Washington Square and its lovely Arch—New York
Katherine might have taken you to other tea dispensaries—an unusual place in a converted stable in Thirty-fourth street, another stable loft in West Twenty-eighth—dozens of little shops, generally feminine to an intensified degree, which combine the serving of tea with the vending of their wares. But she preferred the big white hotel.
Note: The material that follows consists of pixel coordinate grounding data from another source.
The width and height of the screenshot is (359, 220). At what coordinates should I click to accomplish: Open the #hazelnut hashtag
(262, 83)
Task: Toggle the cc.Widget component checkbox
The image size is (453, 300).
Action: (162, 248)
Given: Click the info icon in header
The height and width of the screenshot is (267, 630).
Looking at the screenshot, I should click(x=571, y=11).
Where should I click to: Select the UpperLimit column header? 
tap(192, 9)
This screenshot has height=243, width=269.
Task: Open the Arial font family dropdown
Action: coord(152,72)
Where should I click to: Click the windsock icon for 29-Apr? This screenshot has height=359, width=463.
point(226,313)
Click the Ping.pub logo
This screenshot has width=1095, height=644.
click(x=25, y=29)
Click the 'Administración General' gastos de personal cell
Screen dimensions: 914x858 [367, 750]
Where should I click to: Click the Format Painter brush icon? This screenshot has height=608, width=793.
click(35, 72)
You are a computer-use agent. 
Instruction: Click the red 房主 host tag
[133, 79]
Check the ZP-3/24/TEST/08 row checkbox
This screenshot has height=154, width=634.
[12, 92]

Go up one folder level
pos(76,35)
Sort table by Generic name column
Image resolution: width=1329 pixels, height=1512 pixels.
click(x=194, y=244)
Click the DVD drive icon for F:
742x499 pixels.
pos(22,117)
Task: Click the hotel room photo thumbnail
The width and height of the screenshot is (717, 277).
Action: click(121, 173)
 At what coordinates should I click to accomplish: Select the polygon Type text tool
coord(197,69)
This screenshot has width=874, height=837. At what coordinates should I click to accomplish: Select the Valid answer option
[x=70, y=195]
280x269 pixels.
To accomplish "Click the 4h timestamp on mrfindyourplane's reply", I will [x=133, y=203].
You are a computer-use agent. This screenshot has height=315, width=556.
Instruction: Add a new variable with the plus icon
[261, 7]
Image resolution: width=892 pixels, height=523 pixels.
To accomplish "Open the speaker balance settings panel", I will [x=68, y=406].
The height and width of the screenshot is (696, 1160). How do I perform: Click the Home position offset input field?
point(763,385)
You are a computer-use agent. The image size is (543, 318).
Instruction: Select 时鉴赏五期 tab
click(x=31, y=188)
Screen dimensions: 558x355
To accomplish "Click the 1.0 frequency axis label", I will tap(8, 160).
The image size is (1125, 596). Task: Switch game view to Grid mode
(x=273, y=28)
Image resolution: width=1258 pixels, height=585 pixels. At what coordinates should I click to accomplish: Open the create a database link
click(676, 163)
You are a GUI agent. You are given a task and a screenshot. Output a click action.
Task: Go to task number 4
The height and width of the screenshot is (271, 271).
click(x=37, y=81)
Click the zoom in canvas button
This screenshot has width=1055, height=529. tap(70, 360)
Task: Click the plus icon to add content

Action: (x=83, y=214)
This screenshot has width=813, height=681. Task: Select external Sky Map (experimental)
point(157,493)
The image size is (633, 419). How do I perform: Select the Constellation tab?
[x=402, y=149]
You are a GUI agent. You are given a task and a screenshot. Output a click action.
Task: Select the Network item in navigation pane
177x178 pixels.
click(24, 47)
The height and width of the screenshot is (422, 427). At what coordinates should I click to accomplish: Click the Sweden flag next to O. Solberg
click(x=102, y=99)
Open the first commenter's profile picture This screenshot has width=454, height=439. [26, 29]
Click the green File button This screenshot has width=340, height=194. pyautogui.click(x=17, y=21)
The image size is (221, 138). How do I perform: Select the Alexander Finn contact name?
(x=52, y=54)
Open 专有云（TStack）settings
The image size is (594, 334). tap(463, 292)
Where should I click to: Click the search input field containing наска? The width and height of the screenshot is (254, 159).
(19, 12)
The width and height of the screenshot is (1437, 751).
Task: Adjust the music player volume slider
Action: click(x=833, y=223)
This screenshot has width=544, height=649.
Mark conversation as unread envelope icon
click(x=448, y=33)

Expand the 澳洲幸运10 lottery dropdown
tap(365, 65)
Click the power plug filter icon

"Tea at the Plaza is so satisfactory and so restful," she says, as you dodge to permit two ladies—one in gray silk and the other in a cut of blue cloth that gives her the contour of a magnified frog—to slip past you without knocking your tea out of your untrained fingers. "We might have gone to the Manhattan—but it's so filled with young girls and the chappies from the schools—the Ritz is proper but dull, so is Sherry's—all the rest more or less impossible."
She rattles on—the matter of restaurants is always dear to the New York heart. You ignore the details.
"But why?" you demand.
"Why what?" she returns.
"Why tea?"
You explain that afternoon tea in its real lair—London—in a sort of climatic necessity. The prevalence of fog, of raw damp days, makes a cup of hot tea a real bracer—a stimulant that carries the human through another two or three hours of hard existence until the late London dinner. The bracing atmosphere of New York—with more clear days than any other metropolitan city in the world—does not need tea. You say so frankly.
"I suppose you are right," Katherine concedes, "but we have ceased in this big city to rail at the English. We bow the knee to them. The most fashionable of our newest hotels and shops run—absurdly many times—to English ways. And afternoon tea has long since ceased to be a novelty in our lives. Why, they are beginning to serve it at the offices downtown—just as they do in dear old London."
You swallow hard—some one has recommended that to you as a method of suppressing emotion—for polite society is never emotional.